Sunday, 4 December 2011

Standards and regulations

Back in the commercial world, a lack of standards is presenting another obstacle to the widespread adoption of LED technology.

For Douglas Bryan, CEO of Lighting Council Australia, the many LED products flooding a lightly-regulated market is a cause for concern.

"There are some very good products available, but there are lots of products that fail to meet the claims of suppliers in terms of longevity and other aspects of performance like colour characteristics and efficacy," Bryan told Electronics News. "Quality issues on the market are undermining consumer confidence in the product to justify the major outlay for LEDs."

As the first step toward improving consumer confidence in LED lights, Lighting Council Australia introduced a labelling-based quality program called the Solid State Lighting (SSL) quality scheme.

A voluntary industry scheme, it relies on third-party test reports of the products provided by the supplier for critical parameters like luminaire efficacy, light output, measured input power, correlated colour temperature and the colour rendering index.

Once verified and paid for, a label is issued for use on the product and in product literature for a period of three years.

The scheme, being entirely voluntary, is far from being a standard or regulation, and presents little, if any obstacle to rogue importers. According to Bryan, Australian regulators are awaiting the introduction of international standards and the outcome of more testing around the world.

As with other products, the US, Europe and Asia are expected to have different standards and regulations. Currently, the most advanced is the U.S. Department of Energy's Solid State Lighting Energy Star standard.

The U.S. standard is based around the Illuminating Engineering Society of North America (IES) LM-79 "Electrical and Photometric Measurements of Solid-State Lighting Products" and LM-80 "Measuring Lumen Maintenance of LED Light Sources" test methods.

Together, these two methods cover the luminaire and the LED package, arrays and modules, and LM-80 in particular is rigorous enough to eliminate most of the unsubstantiated claims made about LED lifetime.

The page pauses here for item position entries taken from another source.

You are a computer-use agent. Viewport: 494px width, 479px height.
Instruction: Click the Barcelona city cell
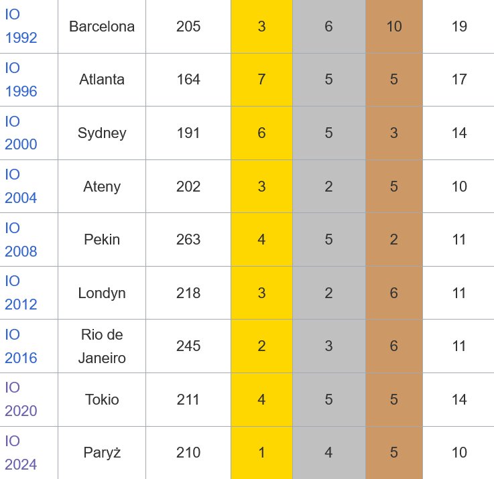coord(102,26)
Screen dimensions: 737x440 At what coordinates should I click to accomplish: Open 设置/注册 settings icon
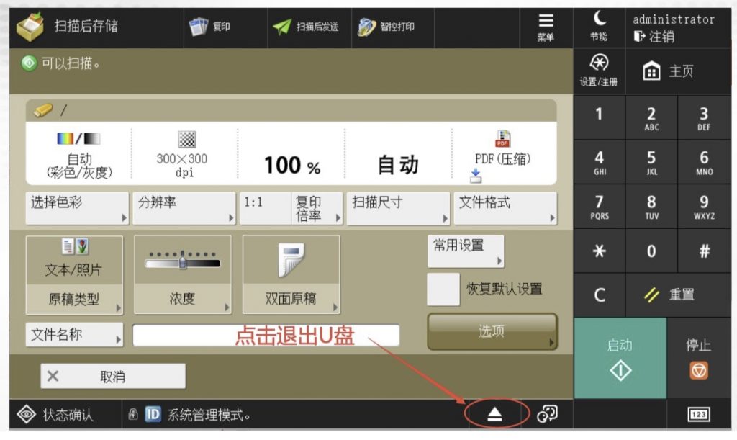coord(598,71)
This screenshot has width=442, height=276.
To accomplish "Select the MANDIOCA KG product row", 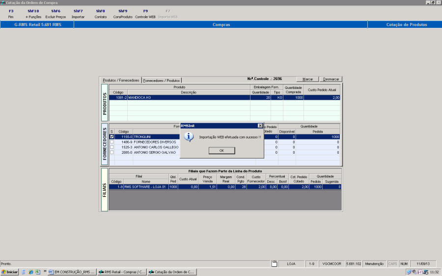I will coord(189,98).
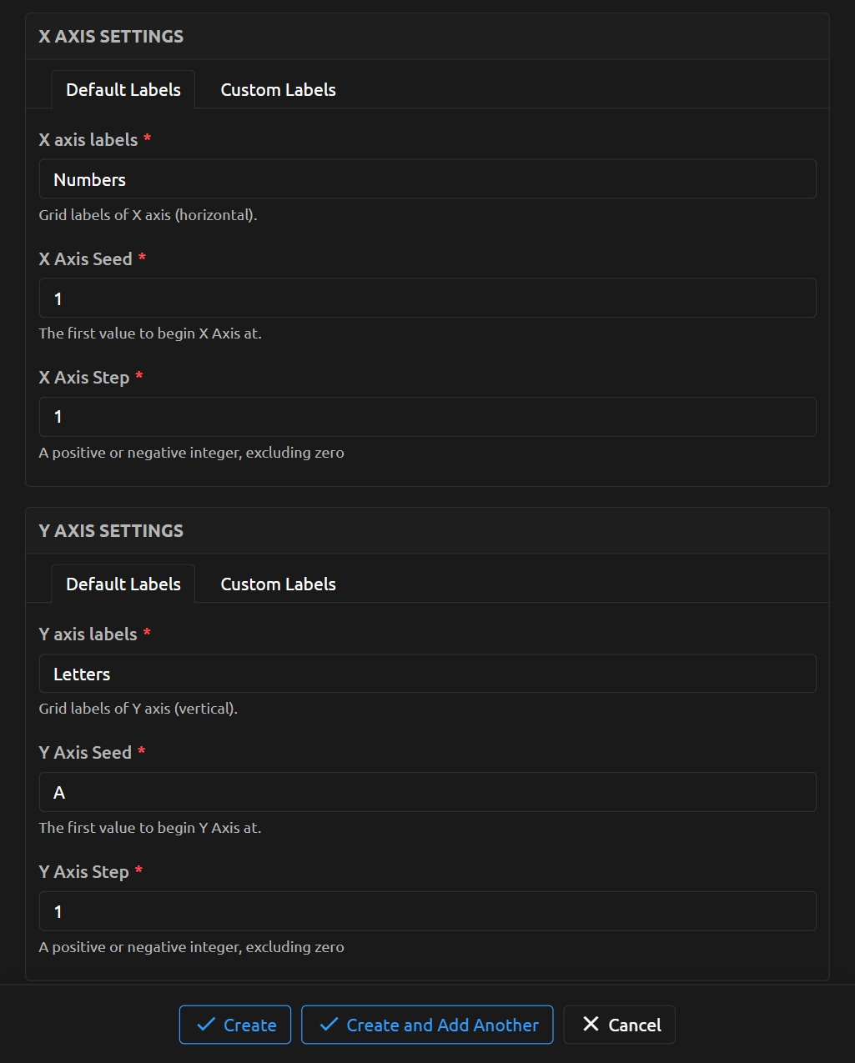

It is hard to imagine what Thomas Edison and the other scientists behind the incandescent light bulb would have thought of today's world, as their invention is superceded by ever more efficient technologies in quick succession.

But perhaps Edison, that consummate capitalist, would recognise the immense potential surrounding LEDs – the opportunity for brighter and near-ubiquitous lighting, without the heavy environmental cost; the opportunity for Australia to play a bigger part in the global electronics supply chain, and for quality electronics designers to make big profits from their expertise and hard work.

However, even as consumers and manufacturers around the world start to take notice of LEDs, there are threats to the widespread adoption of the technology. Already, many early adopters, stung by the flood of inferior products, perceive LEDs as being overpriced and of variable quality.